Ava Roop, Class of 2023 Artist Feature

Madison Duong, Features Editor

Full name and year of graduation: 

Ava Roop, Class of 2023

 

What do you want to achieve with your work? Why do you like the process of creating art?

When I create pieces, I go for things that inspire me, like my music interests or my surroundings. I also go for surrealism or more nature based themes, if it’s not a portrait. I work mainly with watercolor, so I use a lot of lighter shades and pastels instead of darker colors.

The most important thing I want to achieve with my work is for personal growth and improvement in proportional drawings, style, and technique. I also really love evoking emotion in my audience.

I feel like my brain is very success-based, and I like to watch myself grow. Putting so much practice and time into my work and getting a successful result—that feeling is almost addicting. I find art healing. Whenever I’m having a rough day, I let my muscle memory take over so I don’t have to think about what I’m doing.

How did your passion for art begin?

I discovered that I was fairly decent at art when I was around 5 or 6 years old. I would go over to my friend’s house and have drawing contests. When I’d win or I thought mine looked better, I realized I really liked it, and I started pursuing it as a hobby, as well as adapting it into my personality. My family started acknowledging me as a skilled artist, and it pushed me to follow down that path. The more I resonated with art, the more I grew connected to it. It really became a part of me.

Is there a mentor or professional whose work has influenced you?

There’s not a specific person that influenced me. I grew up watching a lot of random watercolorists, animators, and cartoonists that used the art styles I liked. They all inspired me to develop my own art style! 

What inspiration or meaning can you detail regarding the works you’ve shared with us?

Caption: These watercolor paintings are some of Ava Roop’s untitled artworks. She uses different techniques to make her pieces more “loose and undefined.”

I leave my works untitled. The pieces I’m sharing are the ones that best represent my art style. I used my same techniques, but I applied it to different subjects.

My first piece is a statue, and it’s a watercolor piece. As I’ve said before, my focus while creating art is usually to develop skills. In this case, I worked with becoming looser with watercolor—I didn’t want to define details to perfect realism. In the piece, you’ll see dry watermarks that aren’t realistic; it instead gives it a fabricated painting style. You’ll see how her head is broken off, but in the shadow below, you can see how it was once a living person. I wanted to emphasize feminine nature, so I wanted it to be calm, cooling, and not jarring to look at.

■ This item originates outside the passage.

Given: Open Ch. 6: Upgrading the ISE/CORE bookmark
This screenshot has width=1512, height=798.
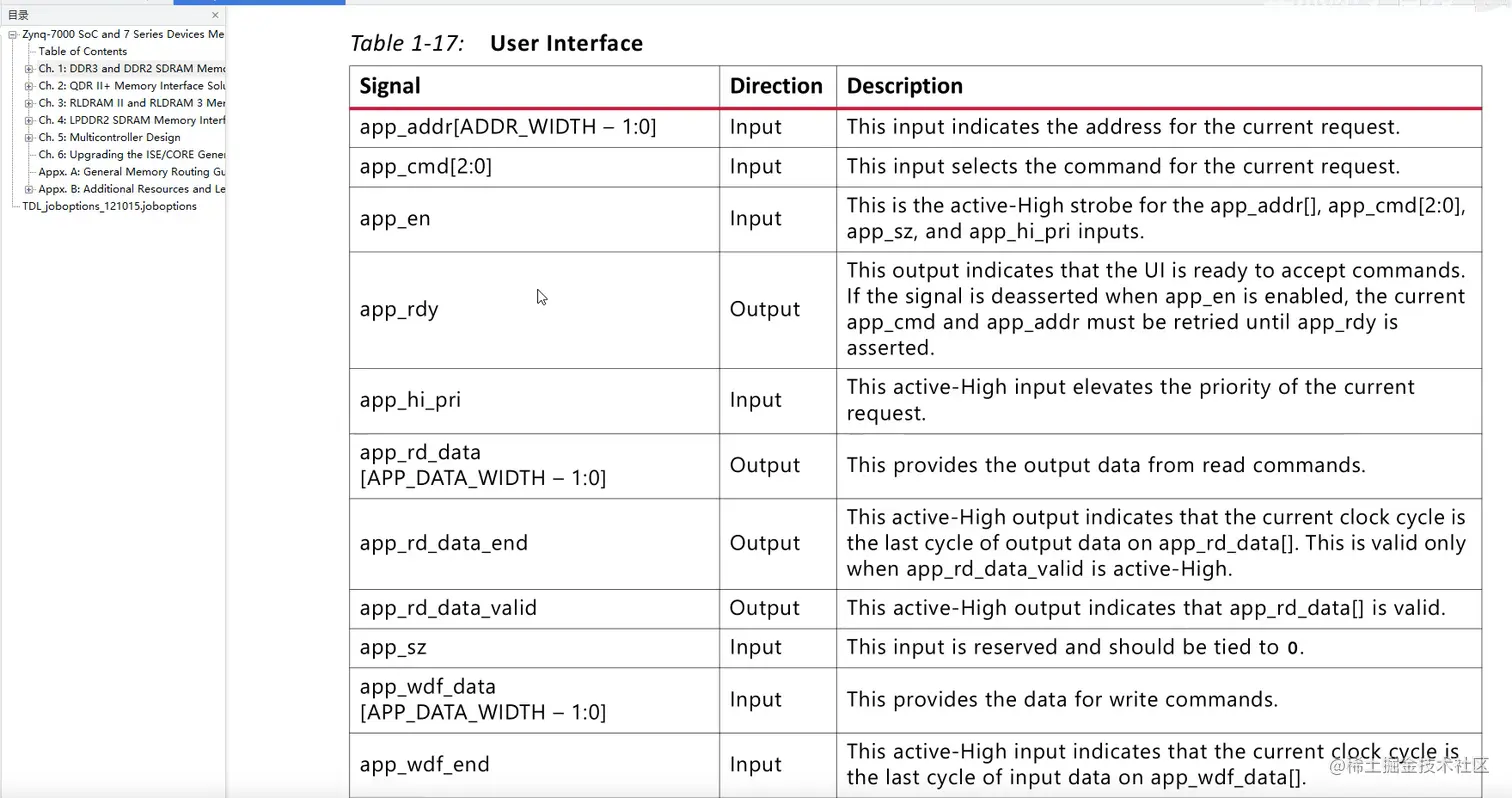Looking at the screenshot, I should pos(132,155).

My second piece is a portrait, which is also a watercolor piece. It’s really similar to my first piece I shared, but this time, it’s a portraiture. There are water marks on the face, which help create texture, shadow, and skin through a looser style. There’s the same muted greens and florals, but I also focused on shadows too.

Where do you envision your art taking you in the future? What goals do you have as an artist?

In the future, I’d love to be an art therapist. In particular, I’d like to work with kids with mental disabilities. Art is often a way for kids to express their feelings without it being frustrating, and I’d want to help them when things get overwhelming. I currently have a job teaching kids art, so I’m getting the training I need to understand the psychology of children and how their minds work in an educational setting. When I go to college, I’d probably pursue psychology and art to prepare myself for an internship underneath a therapist. But above all, I want to push myself to be a better artist and understand more about it.